■ Requirements:
1. Set down the passage on UK equities word for word, everything from "UK equities had" down to "equities this year.".
2. Resume the passage on UK equities after its last sentence.

■ Page extract:
== == ==
UK equities had a bad start to the year. By the end of the first quarter, the FTSE 100 was the worst performing major European index. A Bank of America Merrill Lynch (BAML) survey of fund managers in March called the index the main “big short” of the respondents as they expected it to continue falling.
While the FTSE 100 recovered in June to levels before the decline, opinions on the UK market remain mixed. Some view the Brexit discussions as a source of uncertainty that will affect the direction of the market and the pound sterling. On June 20, the currency hit a seven-month low due to a vote on the Brexit deal.
Nevertheless, there are investors who see opportunities to buy UK equities amid the volatility. For instance, the latest BAML survey in June showed the lowest number of investors underweighting UK equities this year.
In Edward Smith’s 12-month outlook, he says it is not time to give up on UK equities yet and the market remains one of the most rewarding for stock pickers. The head of asset allocation research at Rathbone Investment Management observes that three of the four conditions on which it will have to upgrade the FTSE 100 have been met in the last six months — the weakening of the US dollar against emerging-market currencies, firmer oil prices and lower valuations relative to other large-cap Western indices. The unmet condition is a pickup in global mergers and acquisitions activity.
The foreign selling of FTSE stocks has been indiscriminate, says Smith. “Although more than 70% of the FTSE 350 earnings originate outside of the UK and 50% outside of Europe, all companies are being tarred with the same brush. Indeed, the quintile of companies least exposed to the UK have performed no better than the quintile most exposed to the UK over the last 18 months.”
== == ==
■ Information provided:
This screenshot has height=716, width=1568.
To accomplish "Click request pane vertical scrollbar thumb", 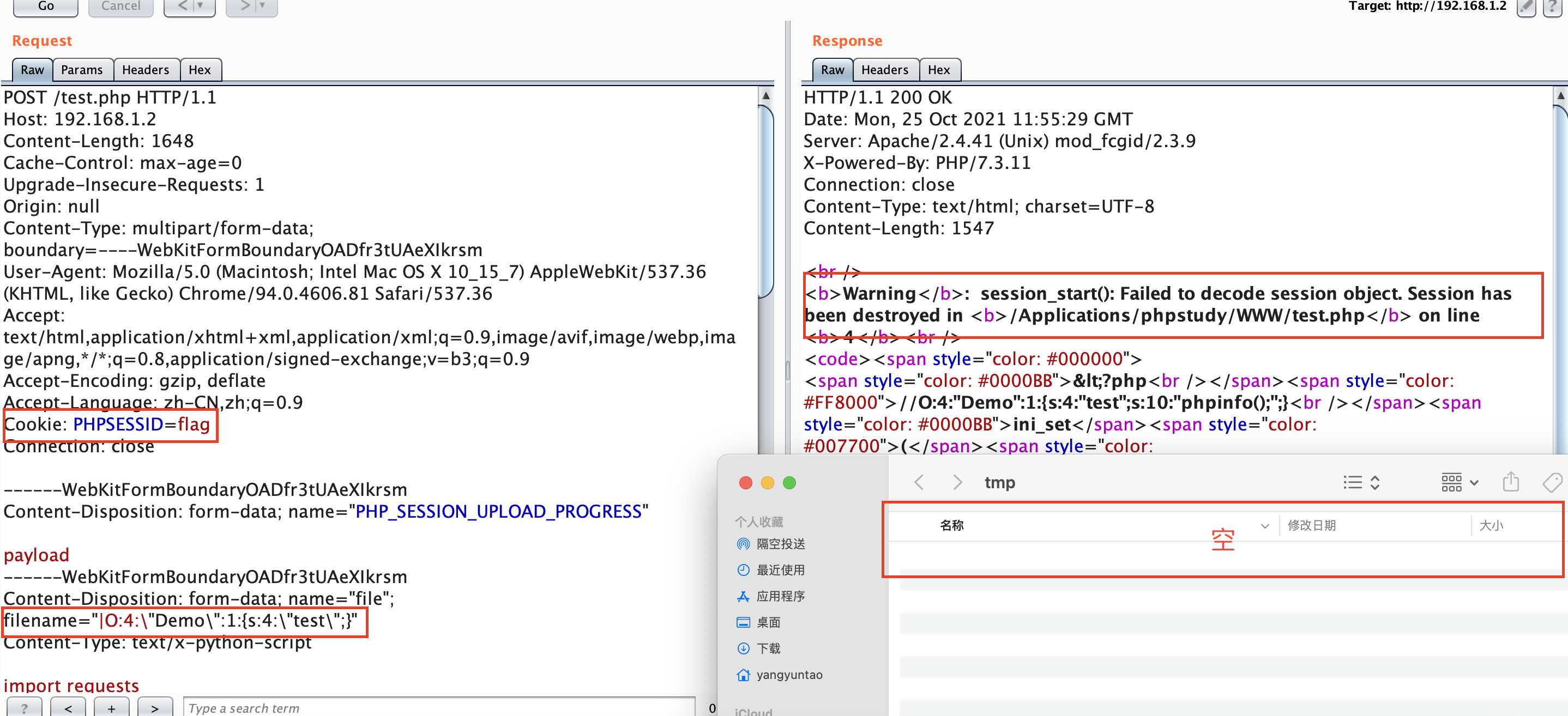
== == ==
■ Responses to the exercise:
1.
UK equities had a bad start to the year. By the end of the first quarter, the FTSE 100 was the worst performing major European index. A Bank of America Merrill Lynch (BAML) survey of fund managers in March called the index the main “big short” of the respondents as they expected it to continue falling.
While the FTSE 100 recovered in June to levels before the decline, opinions on the UK market remain mixed. Some view the Brexit discussions as a source of uncertainty that will affect the direction of the market and the pound sterling. On June 20, the currency hit a seven-month low due to a vote on the Brexit deal.
Nevertheless, there are investors who see opportunities to buy UK equities amid the volatility. For instance, the latest BAML survey in June showed the lowest number of investors underweighting UK equities this year.

2.
The FTSE 350 is a combination of the FTSE 100 and the mid-cap FTSE 250.
Andrew Milligan, head of global strategy at Aberdeen Standard Investments, is neutral on UK equities. “We are not in the camp of ‘It is a screaming buy on valuation grounds’, which some people do, and we are not in the camp that says, ‘No, there is far too much political risk with Brexit’,” he says.
Milligan believes that there are interesting stocks and sectors within the UK market, but the issue is that they are not as interesting as the opportunities in other parts of the world. For instance, technology stocks — which have been driving returns globally — have less of a presence in the UK stock market.
He says the UK has very low weighting on technology, compared with Asia or the US. Apart from that, the FTSE has a pretty good mix of sectors for international investors. The FTSE 100, which lists the 100 largest companies traded on the London Stock Exchange, has the highest weightage for oil and gas (17%), followed by banks (13%), according to index provider FTSE Russell. Its weighting for technology was less than 1% as at May 31.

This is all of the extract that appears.